The question I often pose to clients is whether they work with a “tax preparer” or a “tax advisor”. They are surprised by the question but equally surprised by the answer. A tax preparer simply collects tax information and enters the data into a software program. A tax advisor goes beyond these steps. A tax advisor makes recommendations to reduce the tax bill using appropriate strategies. Because the Income Tax Act is complex, tax planning for farm families is especially important.
Ryan Kitchen, a Chartered Accountant (CA) and partner of the Collins Barrow firm in Yorkton, Saskatchewan, provides income tax planning to individuals and corporations in the agricultural industry. Ryan has graciously agreed to share his publication, Tax Complications Upon the Death of A Farmer. Reading through his article clearly shows the importance of working with a tax advisor because of the many factors to consider. Additional farm-related publications may be found at Collins Barrow's website.
Tax Complications upon the Death of a Farmer
Even though Canada does not have an inheritance tax, a significant and unexpected tax liability can be left behind by a farmer at death without proper planning and preparation.
A deceased farmer is deemed to have disposed of all capital and depreciable property at its fair market value (FMV) immediately preceding death, with the beneficiary acquiring the property at the same value. Therefore, the FMV must be ascertained. The subsequent gain or loss is reported on the deceased’s final tax return and this value becomes the beneficiary’s cost basis going forward.
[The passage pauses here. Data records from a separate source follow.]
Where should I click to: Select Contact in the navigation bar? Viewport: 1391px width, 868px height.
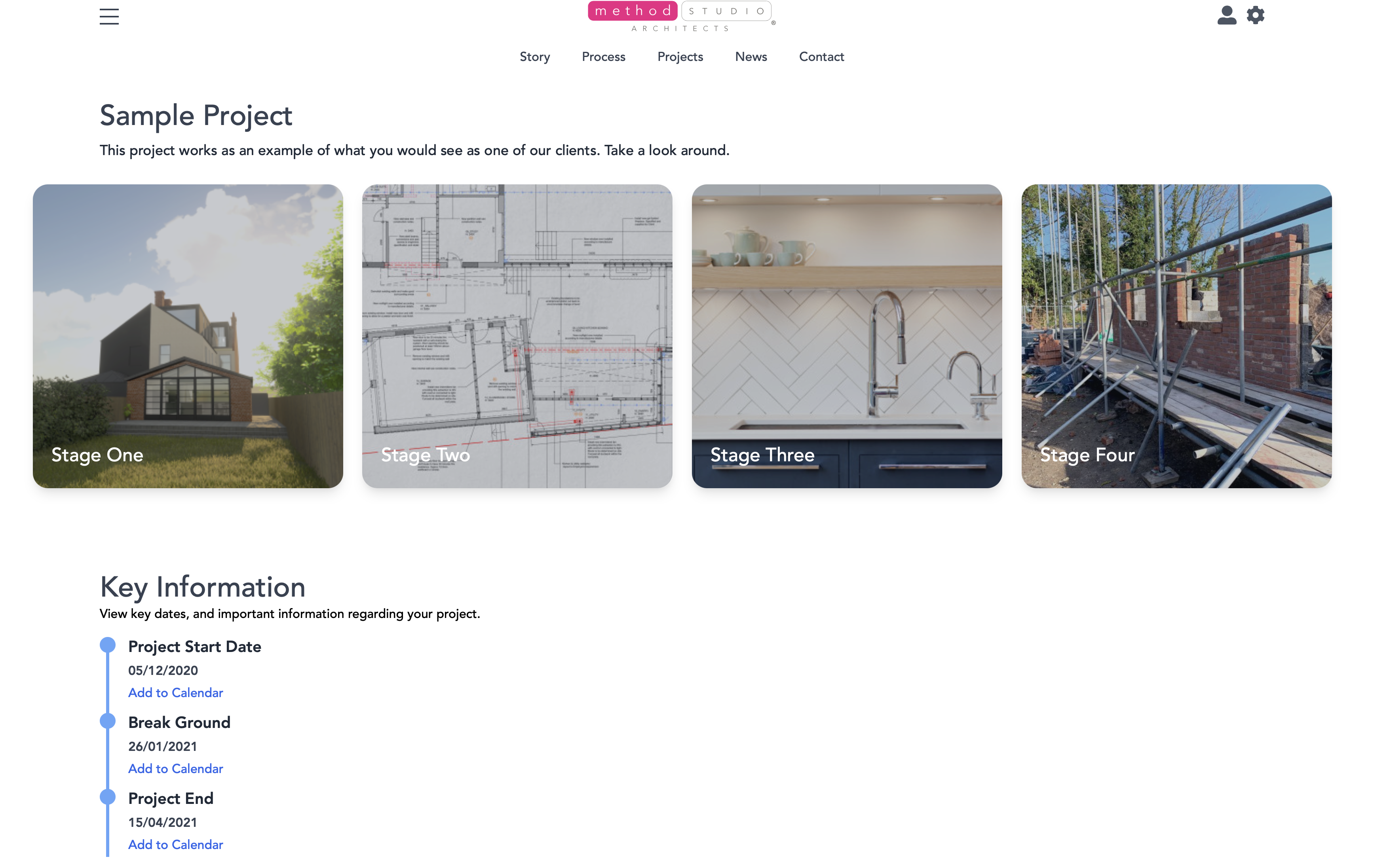[821, 57]
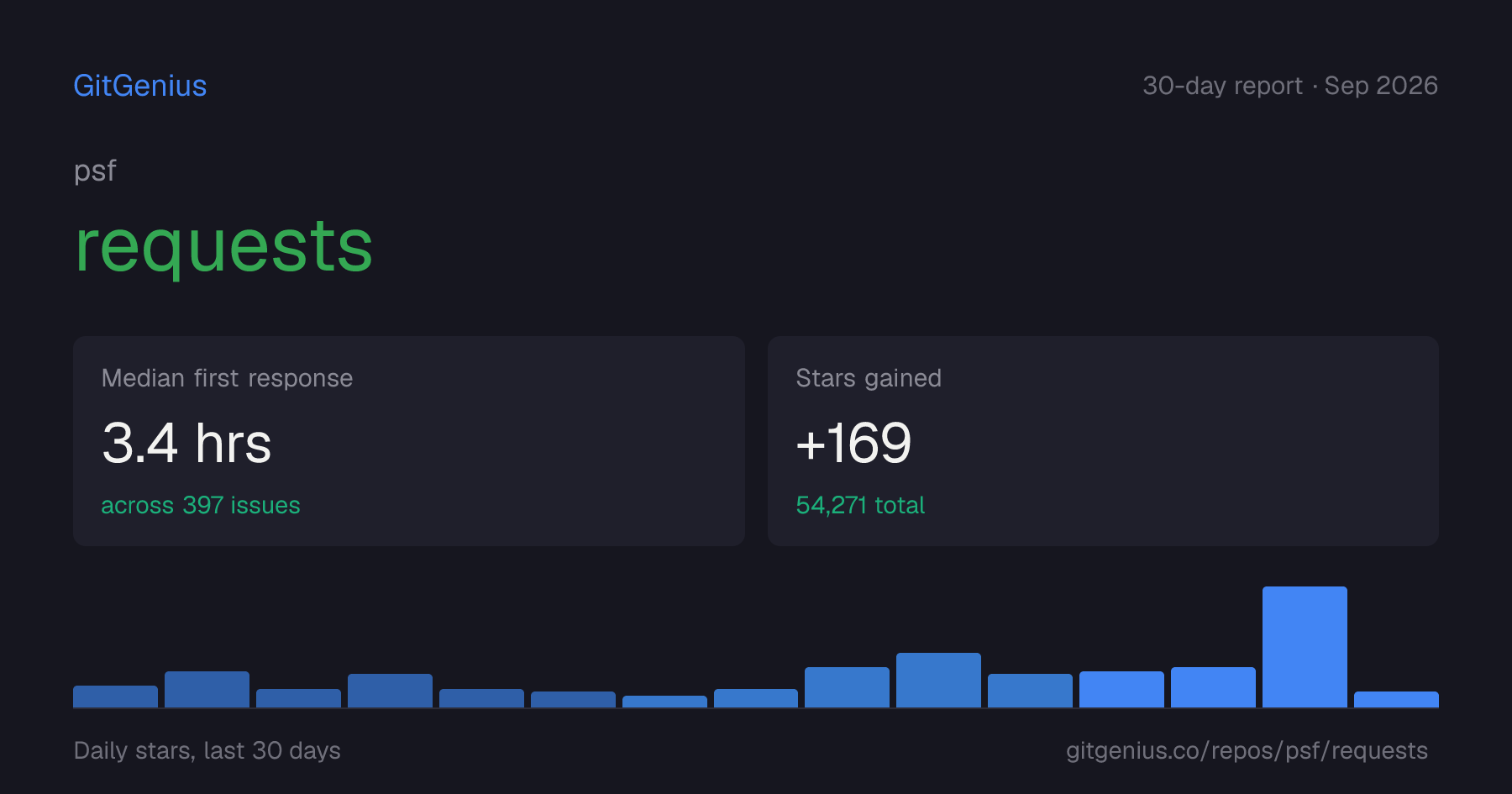Click the +169 stars value

tap(853, 443)
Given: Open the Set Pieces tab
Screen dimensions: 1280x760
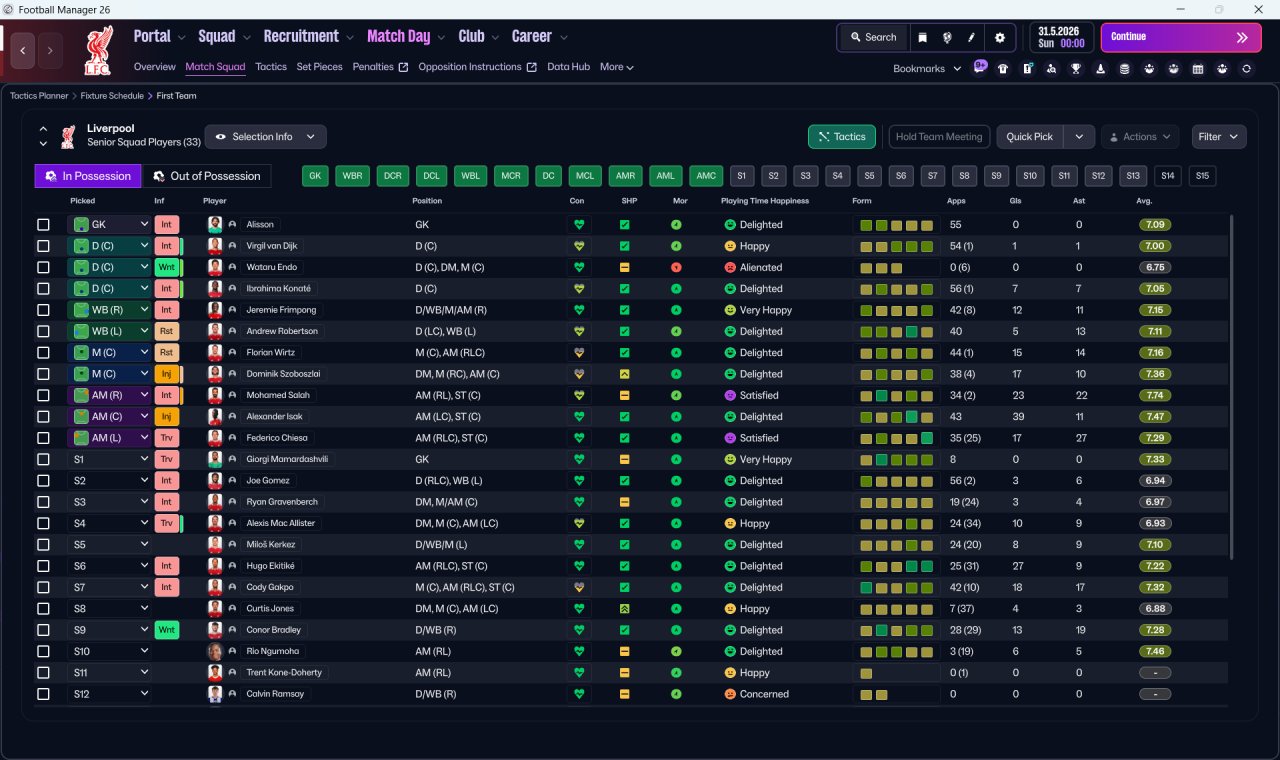Looking at the screenshot, I should (319, 67).
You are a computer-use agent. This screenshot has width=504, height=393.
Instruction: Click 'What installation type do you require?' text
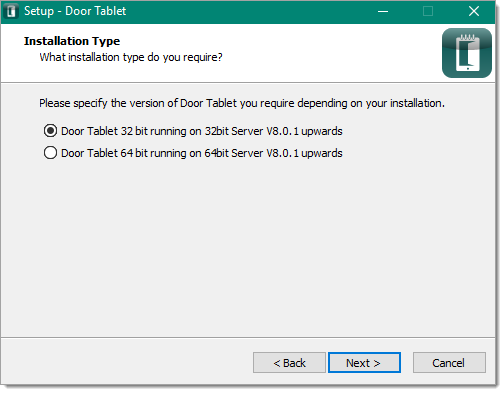click(131, 57)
However, under certain circumstances, the Income Tax Act provides an opportunity for farmers to perform a rollover of farm property on a tax-deferred basis when property is transferred to family members, thus avoiding the deemed disposition at FMV rules. Farm property may also be transferred on a tax-deferred basis to children and grandchildren upon death. In such cases, the farmer’s estate may elect to transfer the property at any value between its tax cost and its FMV. The election optimizes the use of available accumulated loss carryforwards, available lifetime capital gain deduction, or any personal exemptions. Shares in a farm corporation or an interest in a family farm partnership may also be transferred on a rollover basis to children to use any available lifetime capital gain deduction.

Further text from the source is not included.